OllamaInterceptor.OllamaChatResponse response = interceptor.wrapChat(req ->
yourOllamaClient.chat(req)
).apply(request);

Bedrock

Python

import json
import os
import boto3
from axonflow import AxonFlow
from axonflow.interceptors import wrap_bedrock_client

axonflow = AxonFlow(
endpoint=os.environ.get("AXONFLOW_ENDPOINT", "http://localhost:8080"),
client_id=os.environ["AXONFLOW_CLIENT_ID"],
client_secret=os.environ["AXONFLOW_CLIENT_SECRET"],
)

bedrock = boto3.client("bedrock-runtime", region_name="us-east-1")
governed_bedrock = wrap_bedrock_client(bedrock, axonflow, user_token="user-123")
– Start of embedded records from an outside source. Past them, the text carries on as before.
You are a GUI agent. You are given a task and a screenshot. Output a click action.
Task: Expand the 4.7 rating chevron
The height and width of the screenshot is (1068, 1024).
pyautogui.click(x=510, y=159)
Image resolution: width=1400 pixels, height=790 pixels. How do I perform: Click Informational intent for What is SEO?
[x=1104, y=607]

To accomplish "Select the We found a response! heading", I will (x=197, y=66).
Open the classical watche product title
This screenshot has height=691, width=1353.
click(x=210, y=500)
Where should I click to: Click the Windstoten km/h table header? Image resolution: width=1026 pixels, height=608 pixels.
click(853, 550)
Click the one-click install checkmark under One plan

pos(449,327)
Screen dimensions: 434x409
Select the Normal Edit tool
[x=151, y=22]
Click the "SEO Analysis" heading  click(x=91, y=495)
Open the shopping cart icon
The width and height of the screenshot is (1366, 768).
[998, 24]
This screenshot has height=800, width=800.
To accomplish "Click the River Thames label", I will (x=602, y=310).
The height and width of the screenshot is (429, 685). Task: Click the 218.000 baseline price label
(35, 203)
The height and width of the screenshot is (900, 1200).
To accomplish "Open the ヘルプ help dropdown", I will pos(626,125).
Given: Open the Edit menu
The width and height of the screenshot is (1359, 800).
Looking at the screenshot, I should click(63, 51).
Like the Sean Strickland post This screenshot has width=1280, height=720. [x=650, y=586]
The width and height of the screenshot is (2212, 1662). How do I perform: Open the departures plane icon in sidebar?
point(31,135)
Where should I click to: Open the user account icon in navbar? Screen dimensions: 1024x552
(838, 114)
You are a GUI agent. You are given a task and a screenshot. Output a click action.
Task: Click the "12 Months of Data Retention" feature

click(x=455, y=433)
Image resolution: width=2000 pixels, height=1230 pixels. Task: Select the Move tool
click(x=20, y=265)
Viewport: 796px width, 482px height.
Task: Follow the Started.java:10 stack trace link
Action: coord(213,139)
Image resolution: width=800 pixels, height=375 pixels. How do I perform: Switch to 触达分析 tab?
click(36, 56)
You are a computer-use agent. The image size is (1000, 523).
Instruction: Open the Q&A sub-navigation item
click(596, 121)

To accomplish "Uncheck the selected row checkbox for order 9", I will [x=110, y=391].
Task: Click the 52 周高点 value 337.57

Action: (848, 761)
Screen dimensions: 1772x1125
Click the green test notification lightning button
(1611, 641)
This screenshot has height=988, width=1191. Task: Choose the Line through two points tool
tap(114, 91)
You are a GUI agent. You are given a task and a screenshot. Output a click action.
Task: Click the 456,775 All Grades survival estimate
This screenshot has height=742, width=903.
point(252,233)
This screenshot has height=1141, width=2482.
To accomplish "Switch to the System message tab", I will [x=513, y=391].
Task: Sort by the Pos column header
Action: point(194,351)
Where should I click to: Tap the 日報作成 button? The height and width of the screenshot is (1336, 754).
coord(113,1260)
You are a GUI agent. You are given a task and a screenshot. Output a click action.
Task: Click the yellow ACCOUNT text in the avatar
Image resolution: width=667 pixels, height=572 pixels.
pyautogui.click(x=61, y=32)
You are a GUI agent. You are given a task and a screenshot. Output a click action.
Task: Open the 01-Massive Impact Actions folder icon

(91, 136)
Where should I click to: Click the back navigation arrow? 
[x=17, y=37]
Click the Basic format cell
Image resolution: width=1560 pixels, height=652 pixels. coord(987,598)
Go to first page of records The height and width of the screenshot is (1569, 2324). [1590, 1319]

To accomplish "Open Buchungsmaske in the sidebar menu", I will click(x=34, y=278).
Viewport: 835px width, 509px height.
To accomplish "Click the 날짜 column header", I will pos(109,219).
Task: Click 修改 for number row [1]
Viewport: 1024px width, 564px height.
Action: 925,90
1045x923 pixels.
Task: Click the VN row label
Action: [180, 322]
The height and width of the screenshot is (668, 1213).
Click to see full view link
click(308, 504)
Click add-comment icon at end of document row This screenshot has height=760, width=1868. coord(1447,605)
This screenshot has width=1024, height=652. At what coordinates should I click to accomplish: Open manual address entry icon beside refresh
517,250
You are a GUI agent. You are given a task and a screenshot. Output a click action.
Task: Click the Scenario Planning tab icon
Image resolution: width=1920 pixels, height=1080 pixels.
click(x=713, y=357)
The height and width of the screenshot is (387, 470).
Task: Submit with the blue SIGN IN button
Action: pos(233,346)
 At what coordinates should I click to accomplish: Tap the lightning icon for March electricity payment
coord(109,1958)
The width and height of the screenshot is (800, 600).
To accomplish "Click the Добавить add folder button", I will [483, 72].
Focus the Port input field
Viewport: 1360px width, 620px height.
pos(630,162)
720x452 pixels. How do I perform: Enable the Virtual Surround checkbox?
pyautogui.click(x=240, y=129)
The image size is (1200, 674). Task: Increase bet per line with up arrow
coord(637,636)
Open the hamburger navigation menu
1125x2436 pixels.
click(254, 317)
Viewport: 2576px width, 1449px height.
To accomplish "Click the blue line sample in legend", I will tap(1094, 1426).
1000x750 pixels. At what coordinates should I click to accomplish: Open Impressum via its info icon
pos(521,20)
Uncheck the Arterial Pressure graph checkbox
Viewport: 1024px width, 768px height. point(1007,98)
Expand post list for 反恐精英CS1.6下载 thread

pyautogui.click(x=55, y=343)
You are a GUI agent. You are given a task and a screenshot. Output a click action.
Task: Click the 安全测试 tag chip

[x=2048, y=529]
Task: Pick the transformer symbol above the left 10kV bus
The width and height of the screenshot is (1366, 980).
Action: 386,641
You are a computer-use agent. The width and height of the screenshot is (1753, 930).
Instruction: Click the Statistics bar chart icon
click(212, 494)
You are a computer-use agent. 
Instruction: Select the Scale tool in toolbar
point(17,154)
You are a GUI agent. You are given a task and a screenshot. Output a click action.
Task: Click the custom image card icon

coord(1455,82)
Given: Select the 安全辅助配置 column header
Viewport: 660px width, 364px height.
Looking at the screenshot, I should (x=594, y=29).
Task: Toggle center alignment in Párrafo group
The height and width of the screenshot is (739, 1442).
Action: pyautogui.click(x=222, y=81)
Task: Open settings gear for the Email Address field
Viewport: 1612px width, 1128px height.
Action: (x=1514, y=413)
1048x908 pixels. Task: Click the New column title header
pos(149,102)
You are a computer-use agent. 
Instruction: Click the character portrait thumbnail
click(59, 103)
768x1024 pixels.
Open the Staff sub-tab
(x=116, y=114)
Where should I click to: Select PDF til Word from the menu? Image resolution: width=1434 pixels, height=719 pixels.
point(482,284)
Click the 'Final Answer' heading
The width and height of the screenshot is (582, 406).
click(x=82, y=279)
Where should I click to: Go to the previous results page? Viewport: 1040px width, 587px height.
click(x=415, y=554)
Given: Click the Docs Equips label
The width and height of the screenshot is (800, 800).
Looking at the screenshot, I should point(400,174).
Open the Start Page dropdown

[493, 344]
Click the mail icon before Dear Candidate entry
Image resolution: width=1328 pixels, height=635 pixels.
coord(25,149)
response = governed_bedrock.invoke_model(
modelId="anthropic.claude-sonnet-4-20250514-v1:0",
contentType="application/json",
body=json.dumps({
"anthropic_version": "bedrock-2023-05-31",
"max_tokens": 1024,
"messages": [{"role": "user", "content": "What is AI governance?"}],
}),
)

Go

wrappedInvoke := interceptors.WrapBedrockInvokeModel(
yourInvokeModelFunc,
axonflowClient,
"user-123",
)

resp, err := wrappedInvoke(ctx, &interceptors.BedrockInvokeInput{
ModelId: "anthropic.claude-sonnet-4-20250514-v1:0",
ContentType: "application/json",
Accept: "application/json",
Body: requestBody,
})

Java

BedrockInterceptor interceptor = new BedrockInterceptor(axonflow, "user-123");

BedrockInterceptor.BedrockInvokeRequest request =
BedrockInterceptor.BedrockInvokeRequest.forClaude(
"anthropic.claude-sonnet-4-20250514-v1:0",
List.of(new BedrockInterceptor.ClaudeMessage("user", "What is AI governance?")),
1024
);

BedrockInterceptor.BedrockInvokeResponse response = interceptor.wrap(req ->
yourBedrockClient.invokeModel(req)
).apply(request);

Error Handling

Python

from axonflow.exceptions import PolicyViolationError

try:
response = governed_openai.chat.completions.create(
model="gpt-4o-mini",
messages=[{"role": "user", "content": "Show me customer credit card numbers"}],
)
except PolicyViolationError as exc:
print(f"Request blocked: {exc}")

Go

resp, err := wrapped.CreateChatCompletion(ctx, req)
if err != nil {
if interceptors.IsPolicyViolationError(err) {
violation, _ := interceptors.GetPolicyViolation(err)
log.Printf("Request blocked: %s (policies: %v)", violation.BlockReason, violation.Policies)
return
}
log.Fatal(err)
}

_ = resp

Java

import com.getaxonflow.sdk.exceptions.PolicyViolationException;

try {
ChatCompletionResponse response = wrappedCall.apply(request);
} catch (PolicyViolationException e) {
System.out.println("Request blocked: " + e.getMessage());
}

Configuration Notes

User Identity

Pass a stable user_token or userToken value so audit trails, rate limits, and policy attribution are tied to the right caller.

Async Audit in Java

Java interceptors support asynchronous audit logging:

OpenAIInterceptor interceptor = OpenAIInterceptor.builder()
.axonflow(axonflow)
.userToken("user-123")
.asyncAudit(true)
.build();

Provider-Specific Caveats

  • Bedrock wrappers usually wrap a function call rather than a high-level client object.
  • Ollama’s Go support is split by chat and generate use cases.
  • If you need a single integration path across languages, Proxy Mode is usually simpler.

Known Limitations

  1. TypeScript interceptors are not available.
  2. Streaming support depends on the provider client and wrapper shape.
  3. If you need explicit control of pre-check and audit lifecycles, Gateway Mode is a better fit.